--- start of RECORDS FOR THIS TASK ---

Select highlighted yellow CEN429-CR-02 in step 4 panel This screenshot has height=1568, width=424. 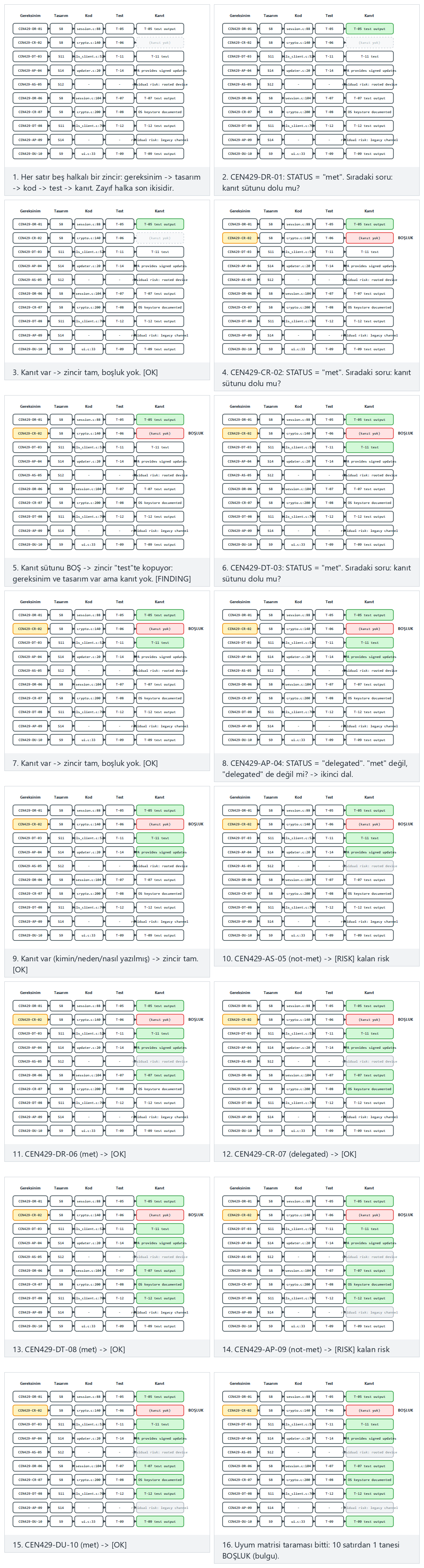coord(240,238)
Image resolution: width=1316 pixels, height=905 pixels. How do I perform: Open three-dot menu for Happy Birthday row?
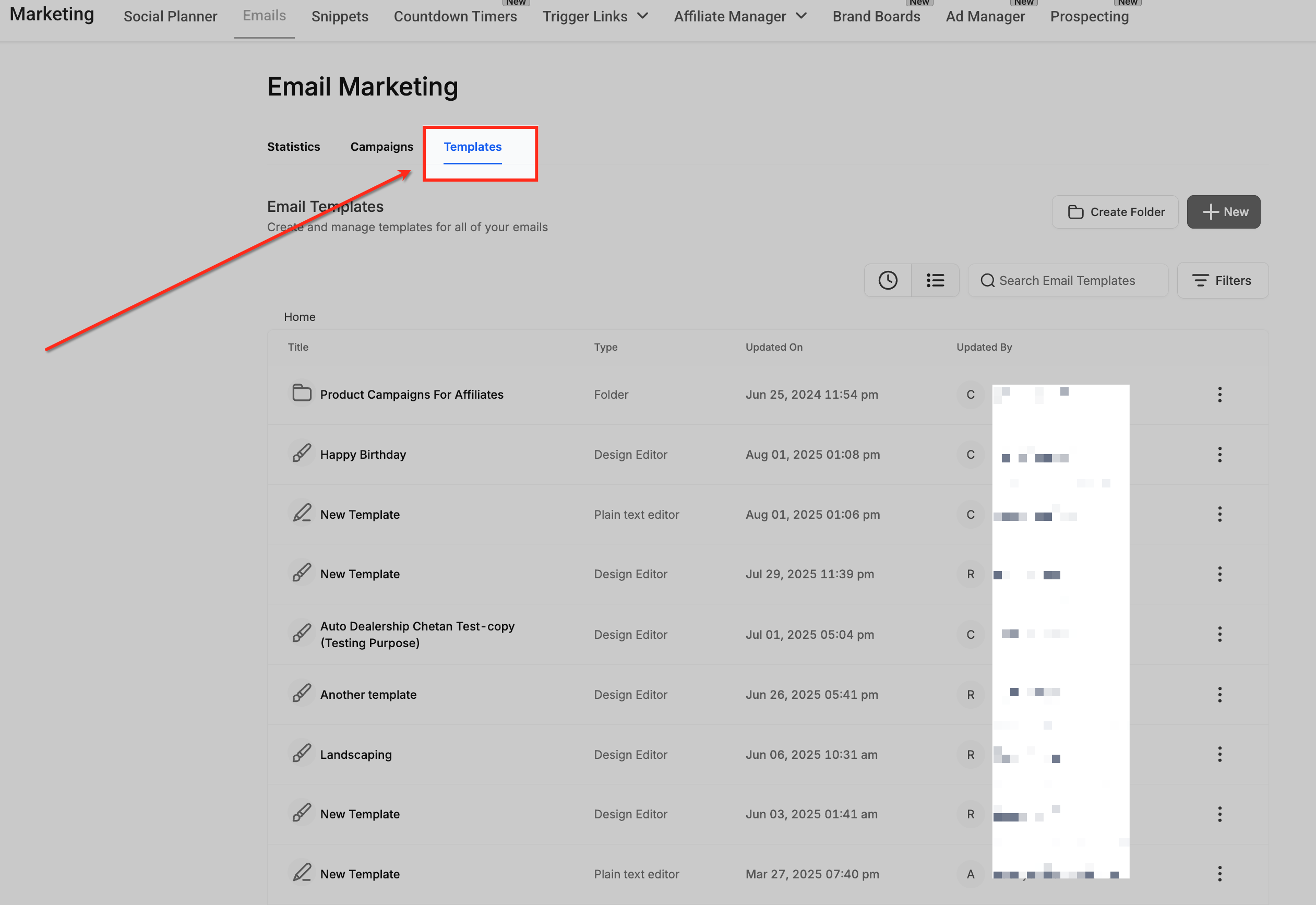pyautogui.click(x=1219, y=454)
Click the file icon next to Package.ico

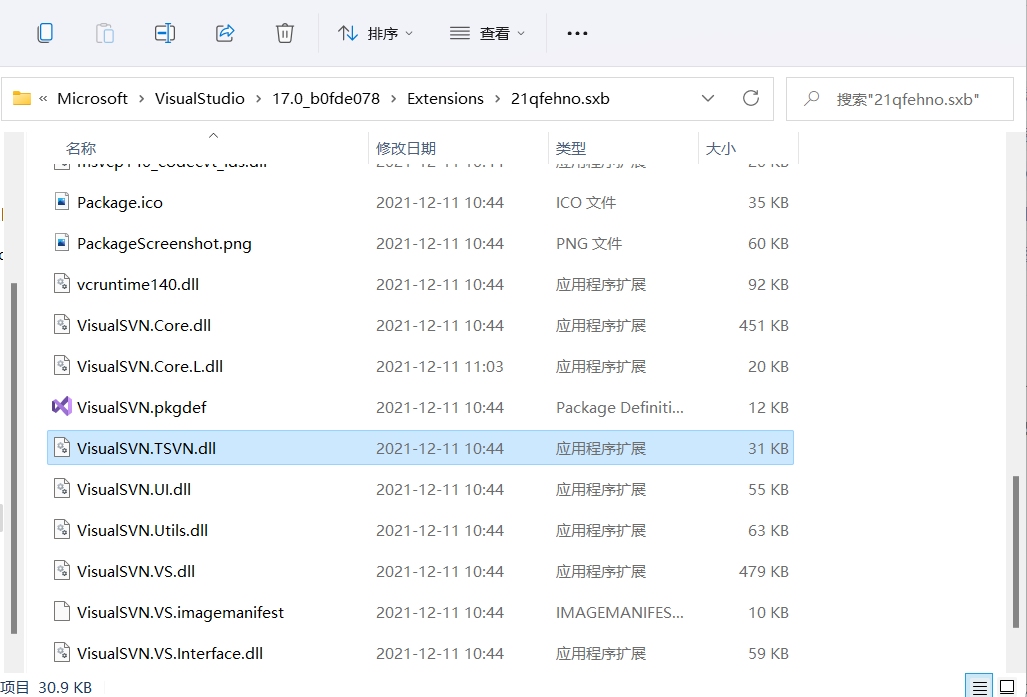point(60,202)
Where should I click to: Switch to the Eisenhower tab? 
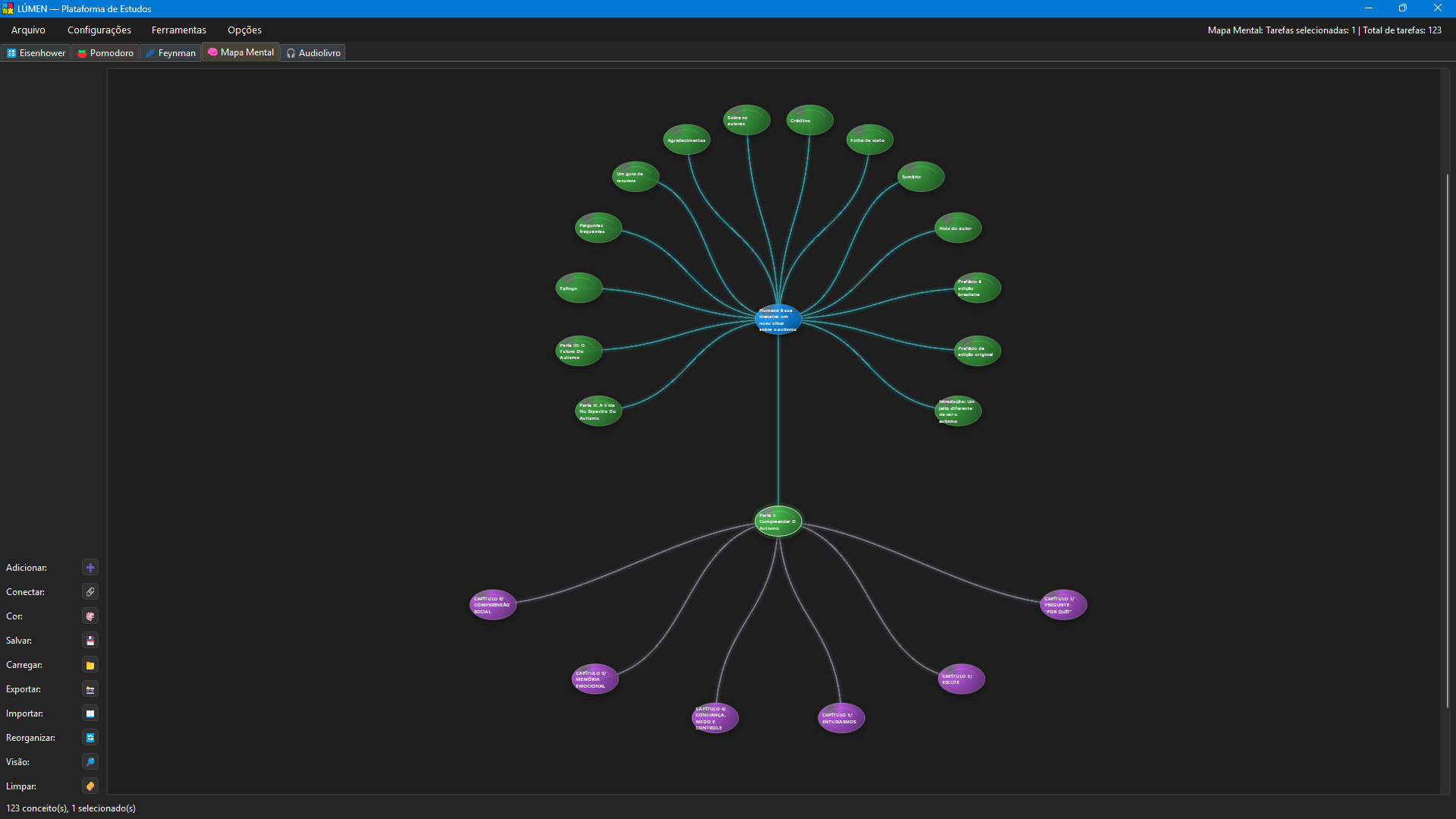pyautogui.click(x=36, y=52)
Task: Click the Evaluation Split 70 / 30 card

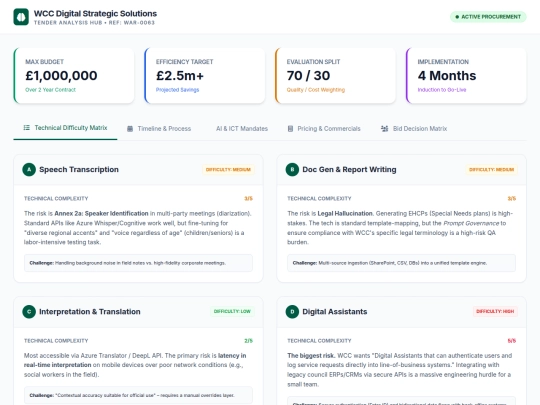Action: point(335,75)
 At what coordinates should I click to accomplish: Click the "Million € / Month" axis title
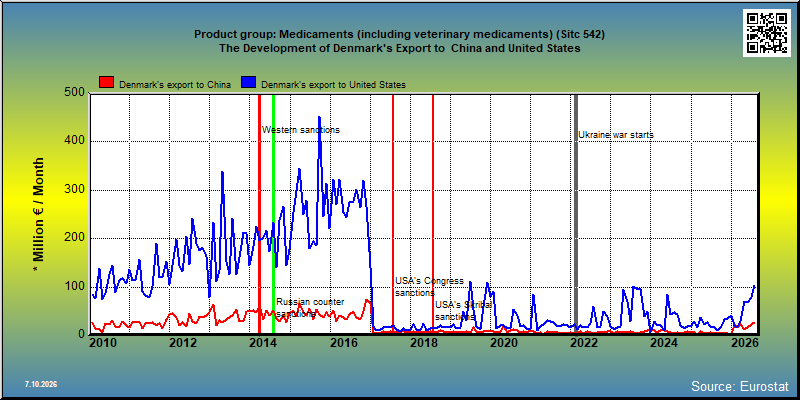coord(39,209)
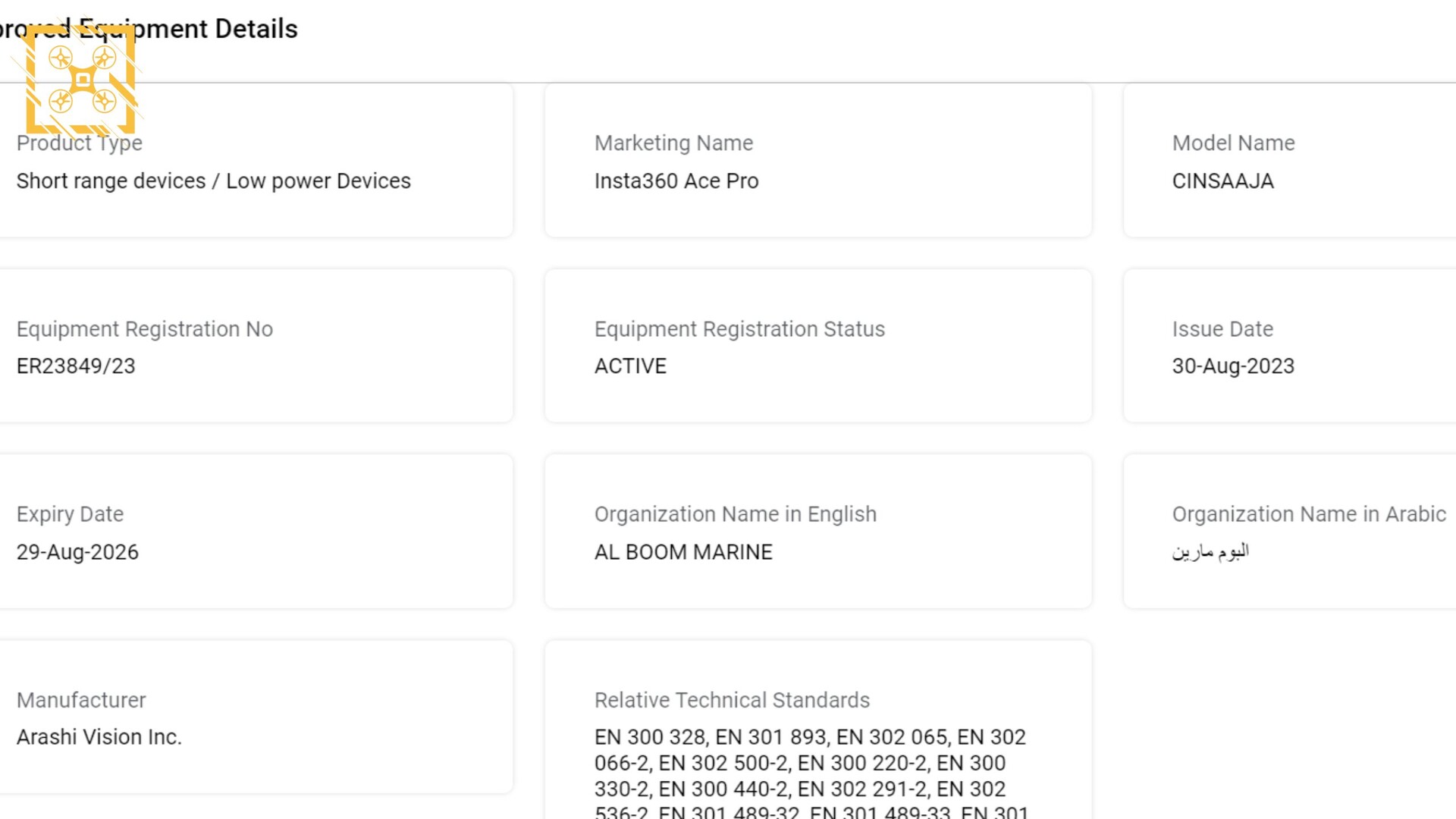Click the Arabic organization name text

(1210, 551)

--- end of RECORDS FOR THIS TASK ---

**AIM OF THE TASK:** Reproduce the rows verbatim, starting with the line that contains "Click the file icon next to Package.ico" and continuing through the end of the rows. Leave the pictures out of your answer.

**SOLUTION FOR THIS TASK:**
Click the file icon next to Package.ico

point(60,202)
Where should I click to: Switch to the Eisenhower tab? 
pyautogui.click(x=36, y=52)
Task: Click the Evaluation Split 70 / 30 card

Action: point(335,75)
 At what coordinates should I click to accomplish: Click the "Million € / Month" axis title
coord(39,209)
Click the Arabic organization name text

(1210, 551)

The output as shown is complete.